- **BRANO CITATO**
Nel contesto della successione per legge, esistono infatti soggetti che il nostro ordinamento considera di più rispetto ad altri, che lo sono di meno.
Senza dubbio il coniuge è il più considerato perché è la figura che ha diritto alla quota maggiore, per esempio, in mancanza di legittimari (figli e ascendenti del coniuge) prende tutto; in mancanza di figli, ma in presenza di un fratello o sorella, prende i 2/3. Ma poi ha un diritto di abitazione sulla casa familiare e sull’uso degli arredi, non derogabile, non rinunciabile.
Per fare, un esempio, se il coniuge fosse stato proprietario di una villa, con ipotesi 10 camere da letto, ma unico immobile di mille mq destinato all’abitazione familiare, quello superstite terrebbe fuori tutti gli altri eredi, i quali diventerebbero proprietari (sì, ma nudi), non potendo goderne finché vivrà la madre.
Il legato ex lege del diritto di abitazione (trattasi di diritto reale) esclude gli altri, può permettere quindi di sovrastare i diritti degli altri, di “sfrattare” i figli ancorché nudi proprietari che fino a quella data abitavano l’immobile, senza considerare il diritto di uso sugli arredi che si trovano al loro interno.

- **RIGHE DI INPUT**

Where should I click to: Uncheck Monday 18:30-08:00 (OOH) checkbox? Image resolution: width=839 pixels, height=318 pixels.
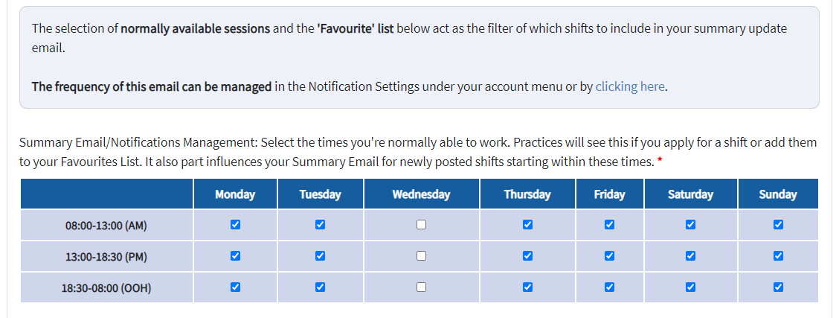(235, 287)
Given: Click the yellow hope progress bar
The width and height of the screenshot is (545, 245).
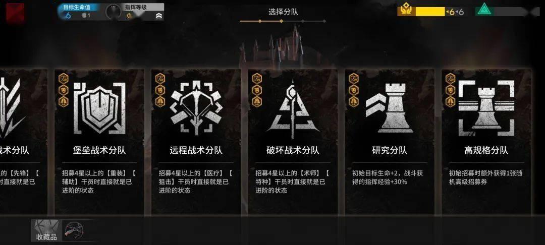Looking at the screenshot, I should click(430, 12).
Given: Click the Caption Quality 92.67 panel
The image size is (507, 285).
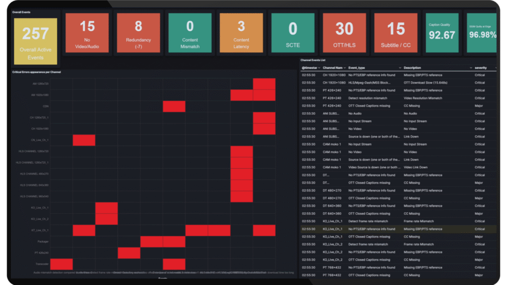Looking at the screenshot, I should point(441,33).
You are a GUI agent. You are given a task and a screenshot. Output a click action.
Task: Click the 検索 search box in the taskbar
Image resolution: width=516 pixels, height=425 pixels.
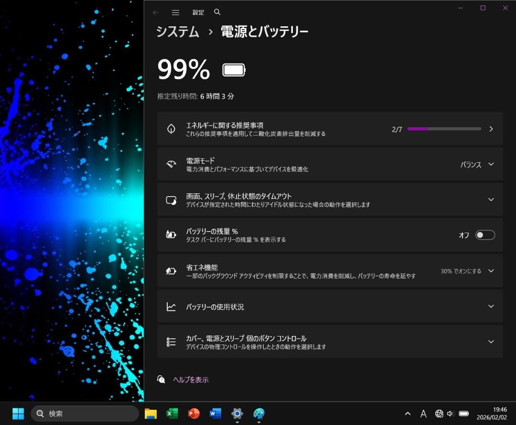(x=85, y=413)
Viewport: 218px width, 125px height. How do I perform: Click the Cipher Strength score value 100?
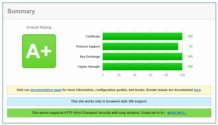pos(190,67)
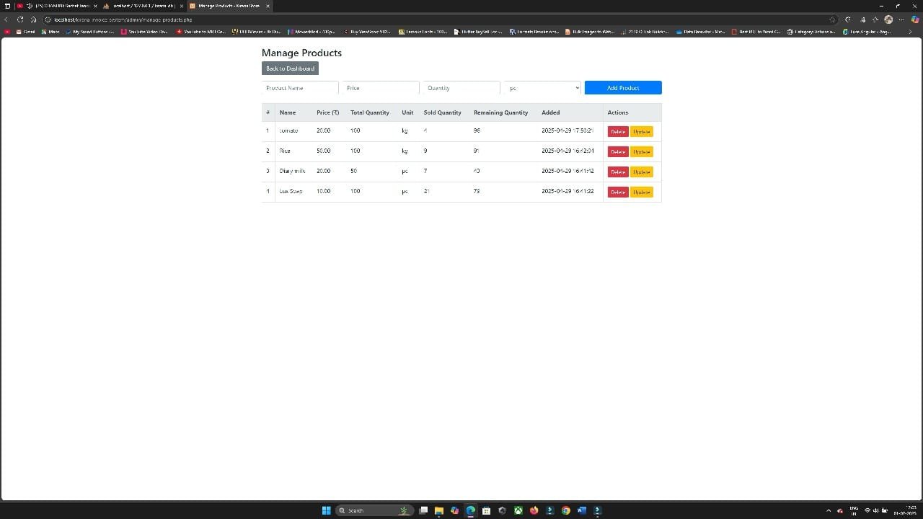Open bookmarks overflow chevron on bookmarks bar

[910, 32]
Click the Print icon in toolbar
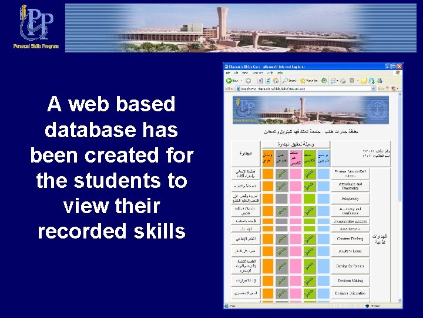423x318 pixels. pos(343,80)
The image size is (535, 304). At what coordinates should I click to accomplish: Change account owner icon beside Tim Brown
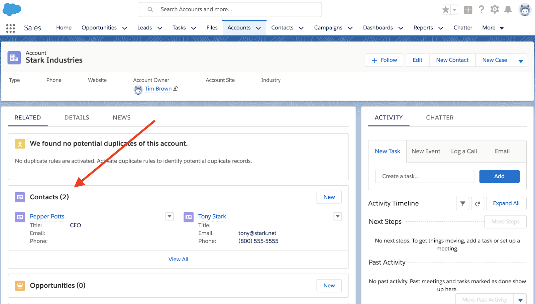[x=176, y=89]
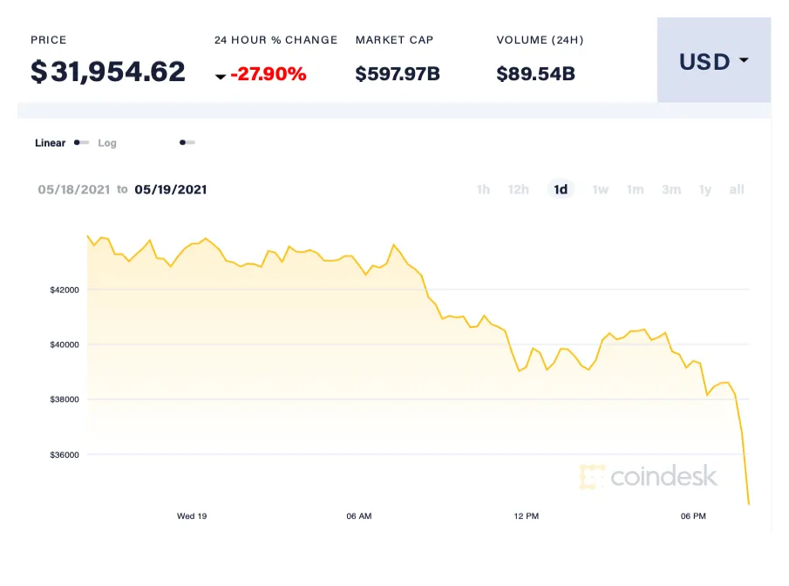Select the all timeframe option

[x=737, y=189]
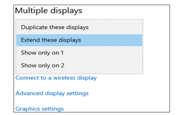Mirror screens using Duplicate these displays

click(x=55, y=27)
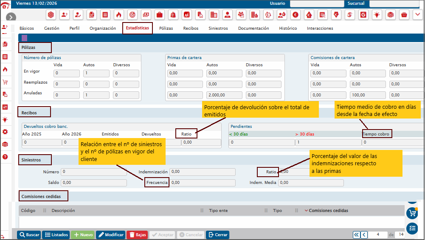Click the Buscar button

(x=29, y=235)
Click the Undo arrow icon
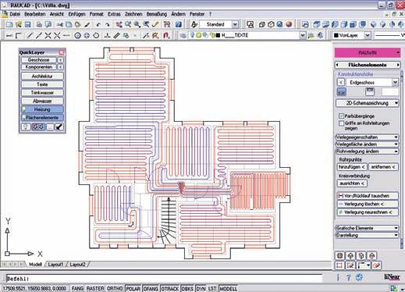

- **COSA FARE**
1) Riscrivi parola per parola tutte le righe di input, senza riportare le immagini.
2) Prosegui il brano sul diritto di abitazione del coniuge superstite, ripartendo dopo la sua ultima frase.

- **RISPOSTE ATTESE**
1)
Where should I click to: Uncheck Monday 18:30-08:00 (OOH) checkbox? Image resolution: width=839 pixels, height=318 pixels.
(235, 287)
Given: Click the yellow hope progress bar
The width and height of the screenshot is (545, 245).
Looking at the screenshot, I should click(430, 12).
Given: Click the Caption Quality 92.67 panel
The image size is (507, 285).
Looking at the screenshot, I should point(441,33).
You are a GUI agent. You are given a task and a screenshot. Output a click action.
Task: Click the 検索 search box in the taskbar
Image resolution: width=516 pixels, height=425 pixels.
(x=85, y=413)
Viewport: 218px width, 125px height. How do I perform: Click the Cipher Strength score value 100?
pos(190,67)
Open bookmarks overflow chevron on bookmarks bar

[910, 32]
Click the Print icon in toolbar
423x318 pixels. pos(343,80)
The image size is (535, 304). At what coordinates should I click to accomplish: Change account owner icon beside Tim Brown
[x=176, y=89]
Select the all timeframe option

[x=737, y=189]
Mirror screens using Duplicate these displays

click(x=55, y=27)
Click the Buscar button

(x=29, y=235)
Click the Undo arrow icon

2)
Non solo, ma il coniuge divorziato, se godeva di un assegno di divorzio, ha diritto all’assegno successorio, in caso di stato di bisogno, come credito nei confronti degli eredi, e ciò varierà in base all’entità dell’eredità, il numero degli eredi.
Al coniuge, sempre divorziato, ma con assegno di divorzio, spetta in quota la pensione di reversibilità, seppure in concorso con l’eventuale successivo nuovo coniuge; peraltro giocherà al riguardo la durata del matrimonio e anche la convivenza effettiva, prima del matrimonio stesso.
Al coniuge, sempre divorziato, ma con assegno di divorzio, spetta in quota il Tfr, seppure in concorso con il successivo nuovo coniuge.
Chi è il meno considerato? È il convivente more uxorio, non è legittimario, non è erede legittimo, ma ha ottenuto soltanto un legato ex lege, L 76/2016, ossia il diritto di abitare (e non di abitazione), equivalente a un diritto personale di godimento, non un diritto reale e, oltretutto, limitato a due anni dall’apertura della successione, con poca forza di opponibilità ai terzi, se non dimostrando di aver registrato la convivenza.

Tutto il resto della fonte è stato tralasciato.